Trigram Accelerated Regex Search
$ time grep '"20250522"' ~/.local/share/testdata/testdata.csv
real 0m6.785s
$ time cargo run --release run '"20250522"' ~/.local/share/testdata/testdata.csv
real 0m1.461s
IMPORTANT: This project was/is my way of learning Rust and shouldn't be trusted. I don't know what I'm doing.
Nothing's free. grop needs to build a search index up front:
$ time cargo run --release db ~/.local/share/testdata/testdata.csv
chunks: 76587
trigrams: 21911
file size: 9.36 GiB
db size: 99.53 MiB (01.04% of file)
trigrams map size: 116.50 KiB (00.11% of db)
trigrams inventory size: 98.83 MiB (99.30% of db)
chunk ends size: 299.17 KiB (00.29% of db)
chunk line counts size: 299.17 KiB (00.29% of db)
real 0m59.517s
Once it has the index, grop turns your regex into a "query" of "trigrams". It evaluates the queries to make "candidates" and then runs the regex on the candidates to find the matching lines.
grop uses the lovely regex-syntax crate to parse the regex into a Hir (High level Intermediate Representation) and then walks that to build a "query" to identify candidate matches. The "query" must find all lines that might match and should skip lines that can't match.
The smallest unit of a query is a "trigram". "Trigram" just means a sequence of three things. In grop's case, it's three byes. If grop wants to search for the word piglet, it instead searches for pig, igl, gle, let. To search for 日本, it searches for 0x97a5e6, 0xa5e69c, 0xe697a5, and 0xe69cac.
grop understands enough about regexes to make | into Or and sequences in And. Examples:
| Regex | Query |
|---|---|
0522 | And[052, 522] |
"20250522" | And["20, 025, 052, 202, 22", 250, 505, 522] |
"202..522" | And[
And["20, 202],
And[22", 522],
] // TODO merge these `And`s
|
cat|dog|piglet | Or[
cat,
dog,
And[gle, igl, let, pig],
] |
(cat)|dog\d|piglet+ | Or[
cat,
dog,
And[gle, igl, pig],
] // Note the imperfect extractions |
grop uses it's search index to evaluate the queries to an ascending sequence of candidates and then uses the grep crate on just those candidates. Ascending sequences because:
- They encode well on disk
- Are easier to evaluate (AND and OR are streaming merge sorts)
- Disks like reading in ascending order (much less so with SSDs, but read ahead is still a thing)
- It's easy to terminate early if we need to.
- It's a tradition
The grep crate is very fast. So fast that grop doesn't need to operate on individual lines. Instead, it indexes "chunks" of lines. But default it breaks out a new chunk on the next line break after 128kb. So "canidates" aren't lines. They are 128kb "chunks".

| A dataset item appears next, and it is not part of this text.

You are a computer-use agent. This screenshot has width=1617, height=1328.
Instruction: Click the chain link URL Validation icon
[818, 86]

This massively decreases the size of the search index at the price of massive increases the number of false positive candidates. But, again, grep is really fast. And modern disks are fast. In other contexts this tradeoff won't make sense.
This also means we don't see the query itself much in the flamegraphs. So I've not had to spend any time optimizing the query itself.

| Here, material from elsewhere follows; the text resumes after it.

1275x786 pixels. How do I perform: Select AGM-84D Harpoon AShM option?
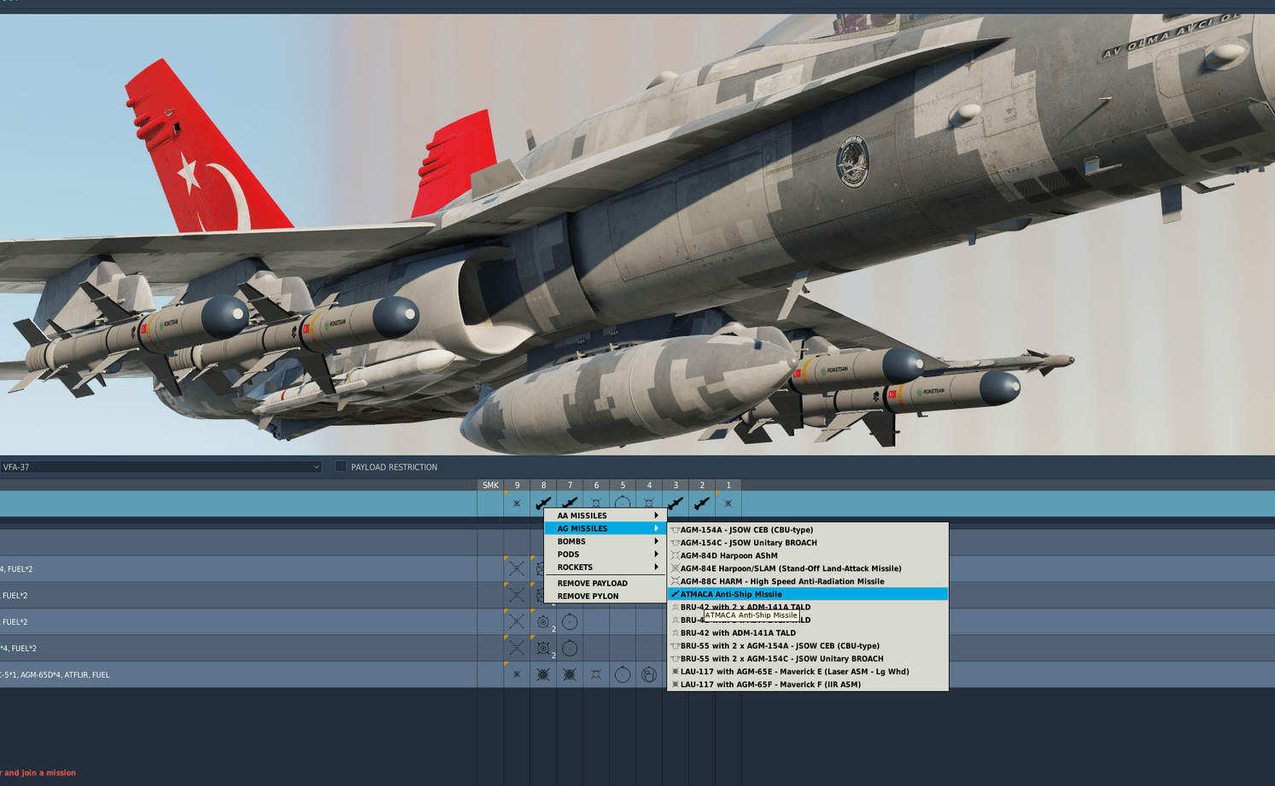pyautogui.click(x=728, y=556)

After converting the regex into a query tree, grop rewrites that tree against the search index, sprinkling in enough data so we can actually execute it. While it's there, it converts missing trigrams into MatchNone queries which it flows around the And and Or tree.
grop should have enough information to make MatchAll. We could also store things like "matches 80% of the chunks" which could reduce the storage size or allow us to skip queries unlikely to filter. But queries are quite fast now.

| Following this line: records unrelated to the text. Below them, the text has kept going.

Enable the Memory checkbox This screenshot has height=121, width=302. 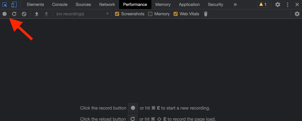point(150,14)
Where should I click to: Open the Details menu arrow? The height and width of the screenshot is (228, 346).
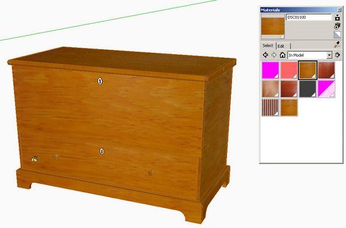pos(337,55)
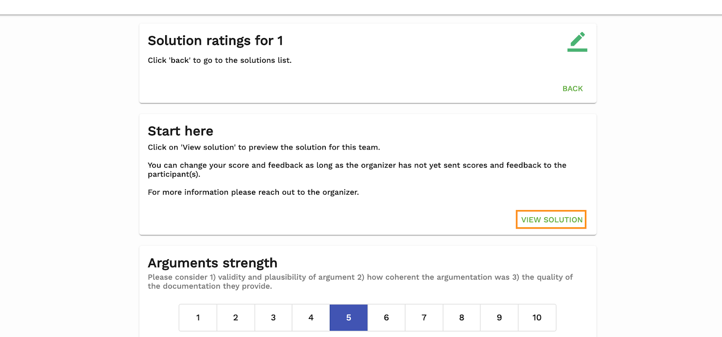Click the green pencil edit icon
This screenshot has height=337, width=722.
click(x=577, y=42)
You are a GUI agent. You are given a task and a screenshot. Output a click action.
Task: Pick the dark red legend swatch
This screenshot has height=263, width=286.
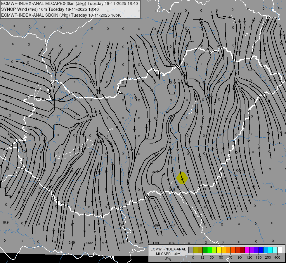[242, 250]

grop's db is mostly made up of lists of chunks for each trigram so it tries to compress them somewhat. Each chunk id is a u32, but grop writes deltas with variable-width integers. This looks like:
| Input | Delta | Variable |
|---|---|---|
0, 1, 2, 3, 5 |
0, 0, 0, 0, 1 |
0x0000000001 |
0, 129, 130 |
0, 128, 0 |
0x00a00101 |
There's a lot more work to do here - some sequences are super dense and we'd be better off encoding what isn't in them. Or just using roaring bitmaps directly. Or something else. A place for further fun.
grop memory maps the search index because that's simple and allows it to start very fast. The index is write-once and owned by grop itself. While this is unsafe in Rust terms, it's fairly safe. If there's a bug here, grop could core dump. Or just not work. That's a risk I'm willing to take.
All of this is pretty traditional to be honest. If grop innovates at anything, it's using chunks and throwing them into the already fast grep crate.
Look at the Wikipedia page for Trigram search for some examples. The reference to Google Code talks about Shannon using n-grams in 1948 to analyze text. It also references a book called "Managing Gigabytes" which, I expect, uses very similar techniques.
- Trigrams are all three bytes - unicode characters work, but
gropjust works through them byte by byte. - If you modify the file, we'll never know.
gropcould detect mtime changes and rebuild the index or patch it. But that's a problem for later. gropassumes that input files are never more thenu32::MAXchunks.